3. Eine missbräuchliche Unkenntnis vom Aufenthaltsort kann im Einzelfall bei fehlender möglicher Nachfrage bestehen.
Orientierungssatz
1. Selbst wenn die Eltern oder der verbliebene Elternteil im Falle der Preisgabe ihres Aufenthaltsorts in Telefongesprächen späteren Repressalien in ihrem Aufenthaltsstaat ausgesetzt sein könnten (hier: Verfolgung durch die Taliban), ist es dem Kind in der Regel ohne Weiteres zumutbar, indirekt danach zu fragen, ob sich die Eltern oder der verbliebene Elternteil noch am letztbekannten Ort aufhalten.
2. Zu Leitsatz 2: Die Tatsache, dass es dem Kind nicht möglich ist, mit den ihm bekannten Kontaktdaten seine Eltern oder den noch lebenden Elternteil postalisch unter einer bestimmten Anschrift zu erreichen (hier: weil laut dessen Angaben in der betreffenden Ortschaft weder Straßennamen noch Hausnummern vorhanden seien), ist unerheblich.
Nachgehend
Tenor
I. Auf die Berufung der Beklagten wird der Gerichtsbescheid des Sozialgerichts Kassel vom 10. September 2020 aufgehoben und die Klage abgewiesen.
II. Die Beteiligten haben einander für beide Instanzen keine Kosten zu erstatten.

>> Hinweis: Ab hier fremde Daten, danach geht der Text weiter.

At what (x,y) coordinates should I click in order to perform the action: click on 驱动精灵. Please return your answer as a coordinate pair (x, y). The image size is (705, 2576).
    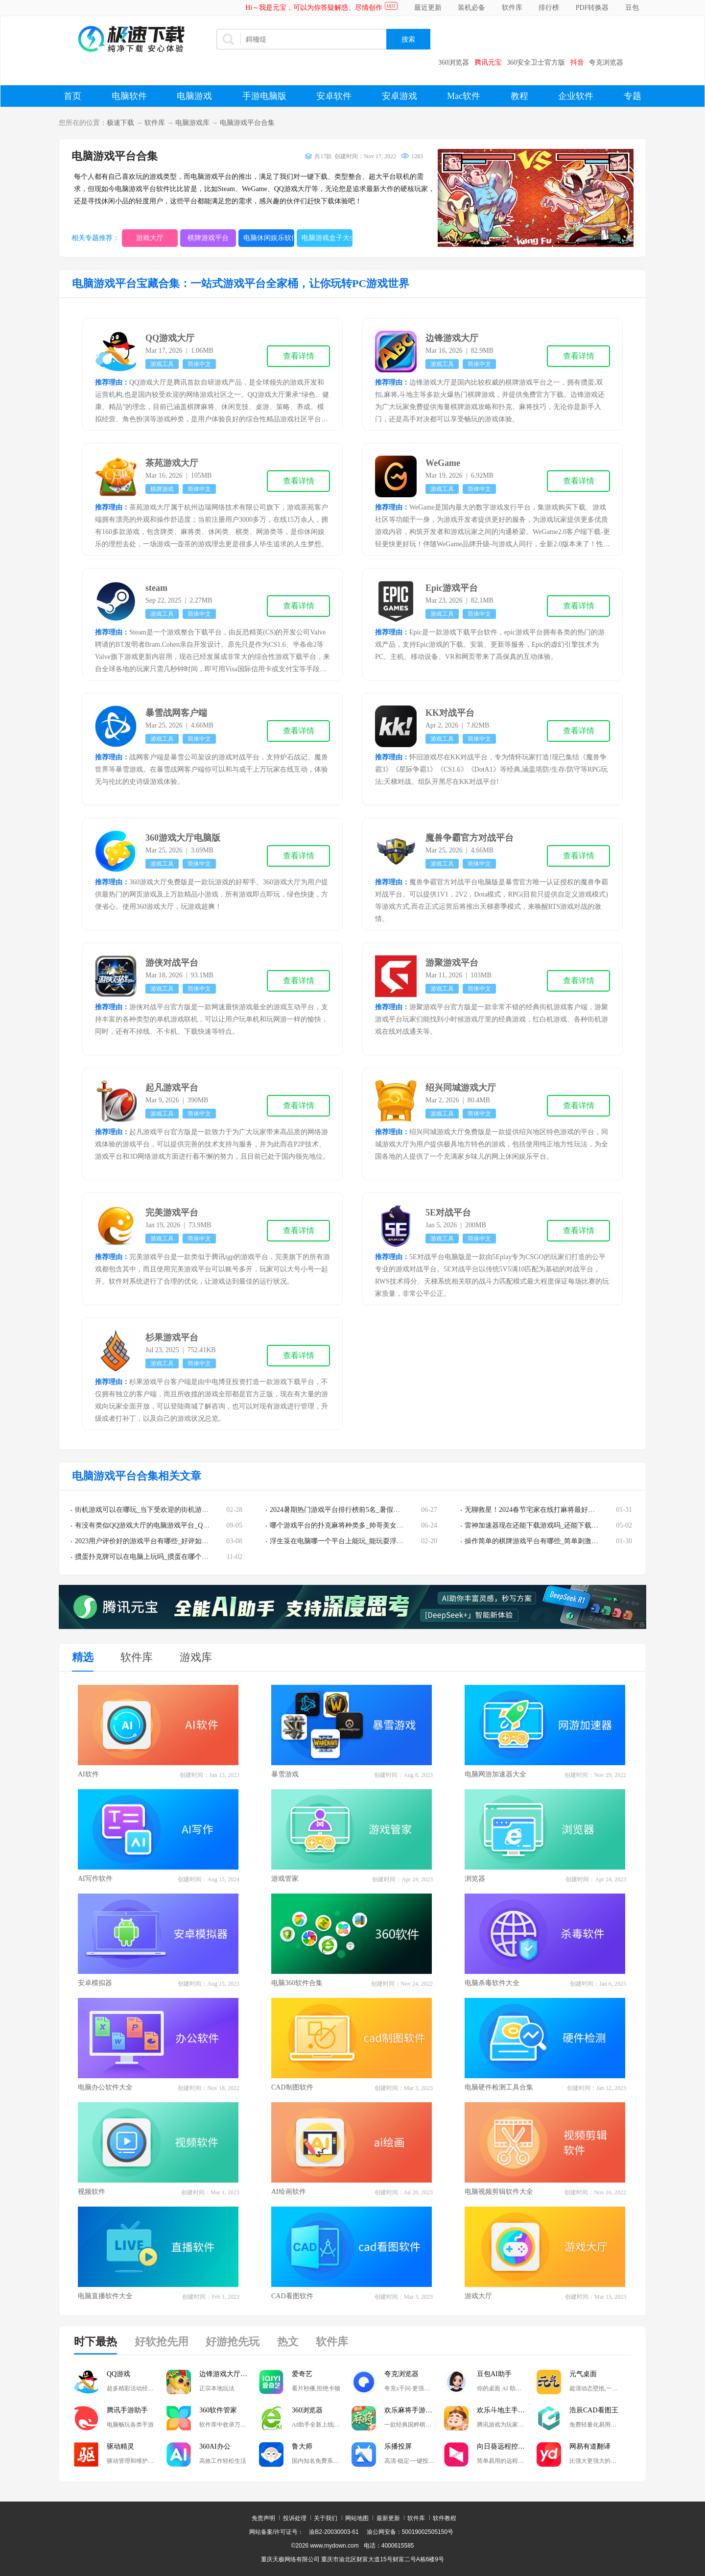
    Looking at the image, I should click on (120, 2446).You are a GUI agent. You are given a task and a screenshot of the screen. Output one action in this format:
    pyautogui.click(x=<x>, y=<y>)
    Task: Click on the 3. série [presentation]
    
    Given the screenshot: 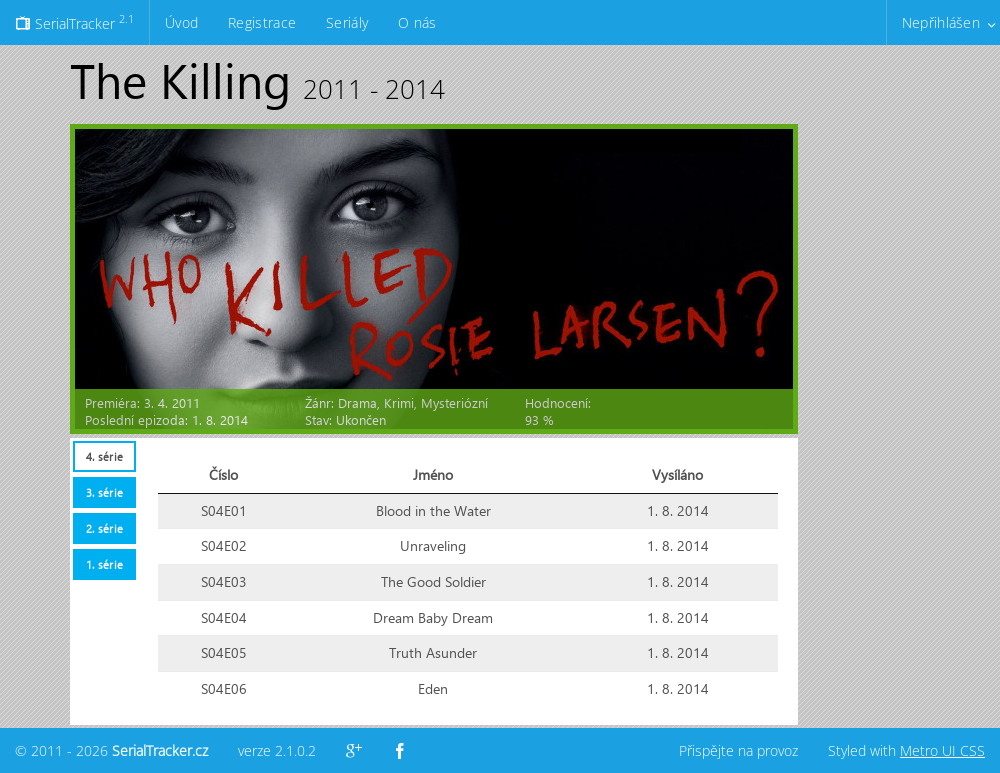 What is the action you would take?
    pyautogui.click(x=104, y=492)
    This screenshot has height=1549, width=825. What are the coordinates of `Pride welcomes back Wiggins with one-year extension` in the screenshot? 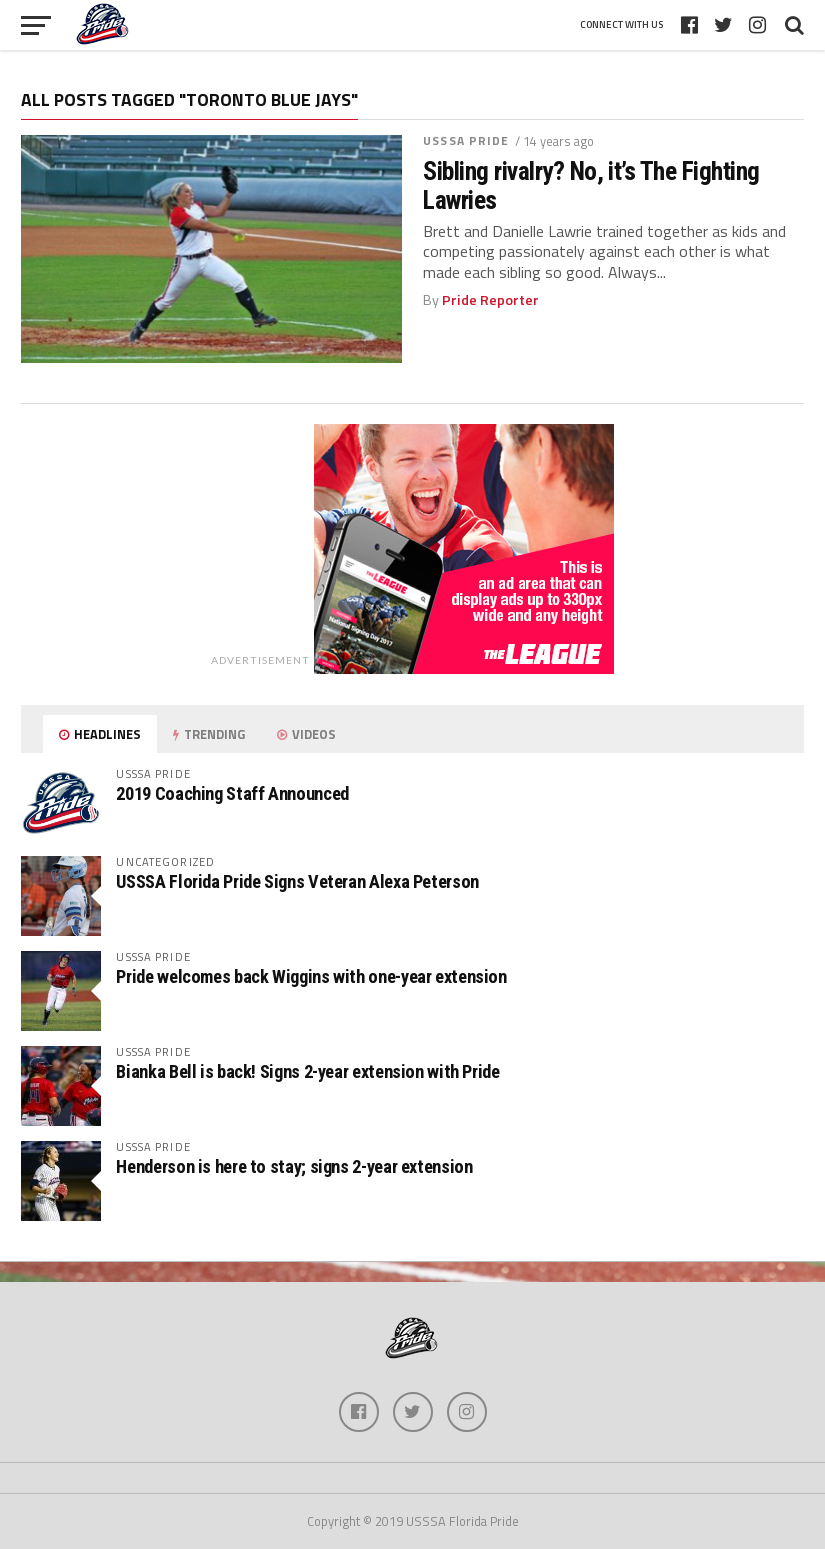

III. Die Revision wird nicht zugelassen.
Tatbestand
Im Streit zwischen den Beteiligten steht der Anspruch des Klägers auf Kindergeld für sich selbst für die Zeit ab 1. Dezember 2019.
Der in Kabul geborene Kläger ist afghanischer Staatsbürger. Er reiste am 16. Dezember 2015 ohne seine Eltern in die Bundesrepublik Deutschland ein. Während in der amtlichen Meldebescheinigung der Stadt A-Stadt vom 22. Mai 2018 sowie im Ausbildungsvertrag zunächst das Geburtsdatum des Klägers mit 1996 angegeben war, lässt sich aus der Duldung, ausgestellt durch den Werra-Meißner-Kreis am 16. August 2018, ersehen, dass das dort ursprünglich ebenfalls mit 1996 angegebene Geburtsdatum auf 1998 amtlich korrigiert wurde. Auch dem durch das Generalkonsulat von Afghanistan in Bonn ausgestellten Ausweisdokument vom 25. Juni 2019 lässt sich das Geburtsdatum 1998 entnehmen. Der Kläger selbst hat gegenüber der Beklagten sein Geburtsdatum immer mit 1998 angegeben.

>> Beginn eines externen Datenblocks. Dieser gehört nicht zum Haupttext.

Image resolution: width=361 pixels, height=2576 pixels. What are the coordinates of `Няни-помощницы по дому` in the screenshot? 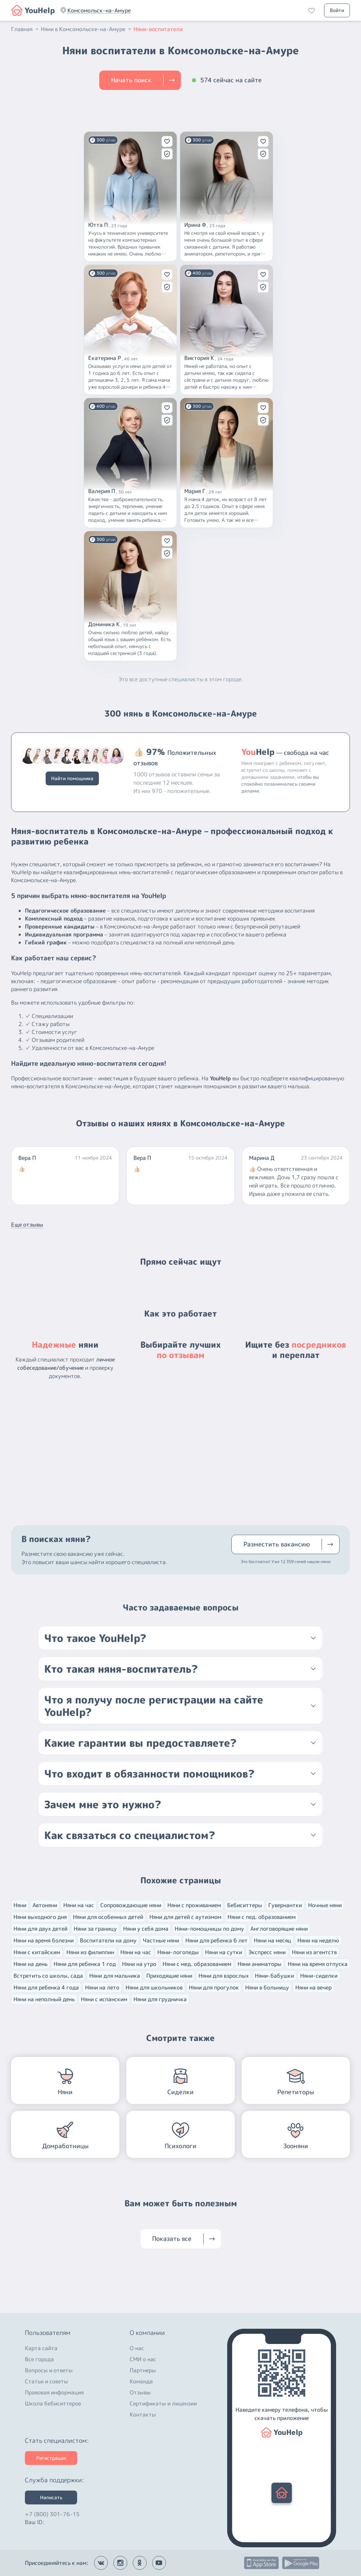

Nach Auskunft des Landrates des Werra-Meißner-Kreises vom 30. Januar 2020 erhielt der Kläger für den Zeitraum vom 21. November 2016 bis 15. August 2018 eine Aufenthaltsgestattung gem. § 63 Asylgesetz (AsylG) und vom 16. August 2018 bis 14. Mai 2020 eine Duldung zum Zwecke der Ausbildung nach § 60a Abs. 2, 3 AsylG (wohl: Aufenthaltsgesetz ≪AufenthG≫). Diese Duldung zum Zwecke der Ausbildung wurde über den 14. Mai 2020 hinaus verlängert bis zur Erteilung einer Aufenthaltserlaubnis zum Zwecke der Erwerbstätigkeit am 7. April 2021, deren Gültigkeit sich bis zum 6. April 2023 erstreckt.
Der Kläger absolvierte vom 15. Mai 2018 bis 14. Mai 2020 eine erstmalige Ausbildung zur Fachkraft im Gastgewerbe, die bis zum 31. Januar 2021 verlängert wurde. Ausweislich des Abschlusszeugnisses vom 22. Januar 2021 schloss der Kläger die Ausbildung erfolgreich ab.

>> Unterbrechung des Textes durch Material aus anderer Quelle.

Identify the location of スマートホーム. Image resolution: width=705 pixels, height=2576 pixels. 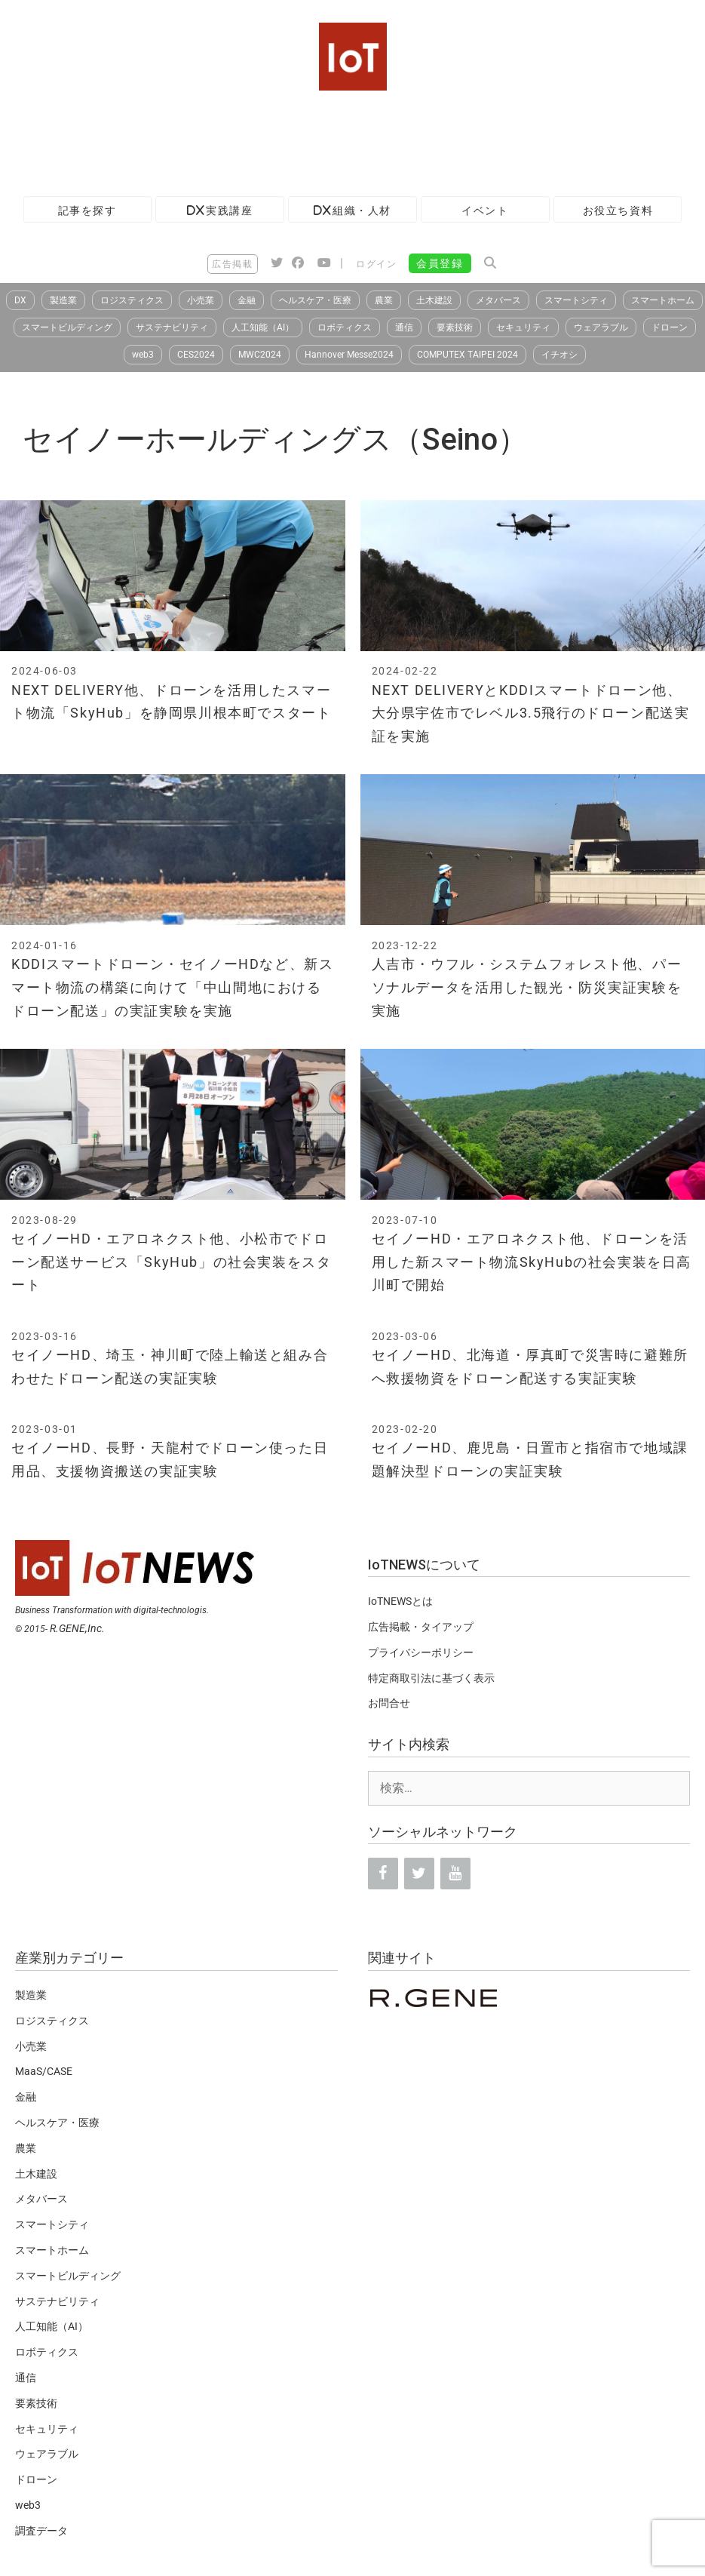
(662, 300).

Nachdem die Beklagte zunächst einen Antrag des Klägers auf Kindergeld nach dem Einkommensteuergesetz (EStG) mit Bescheid vom 9. Dezember 2019 abgelehnt hatte, da ein Anspruch auf Kindergeld für das Kind selbst hiernach nicht vorgesehen sei, beantragte der Kläger am 30. Dezember 2019 die Gewährung von Kindergeld für Vollwaisen oder Kinder, die den Aufenthaltsort ihrer Eltern nicht kennen (Kindergeld für sich selbst). Im Rahmen der Antragstellung gab er die Namen seiner Eltern an, die Geburtsdaten ließ er offen. Ihre letzte bekannte Anschrift stamme aus dem Jahr 2015. Im Juli 2015 habe er sowohl zu seinem Vater als auch zu seiner Mutter letztmals persönlichen Kontakt gehabt. Den Todestag seines Vaters gab er mit „2015“ an. Weiter gab er an, dass kein Aufgebotsverfahren zum Zwecke der Todeserklärung oder ein Aufgebot nach dem Verschollenheitsgesetz (VerschG) du...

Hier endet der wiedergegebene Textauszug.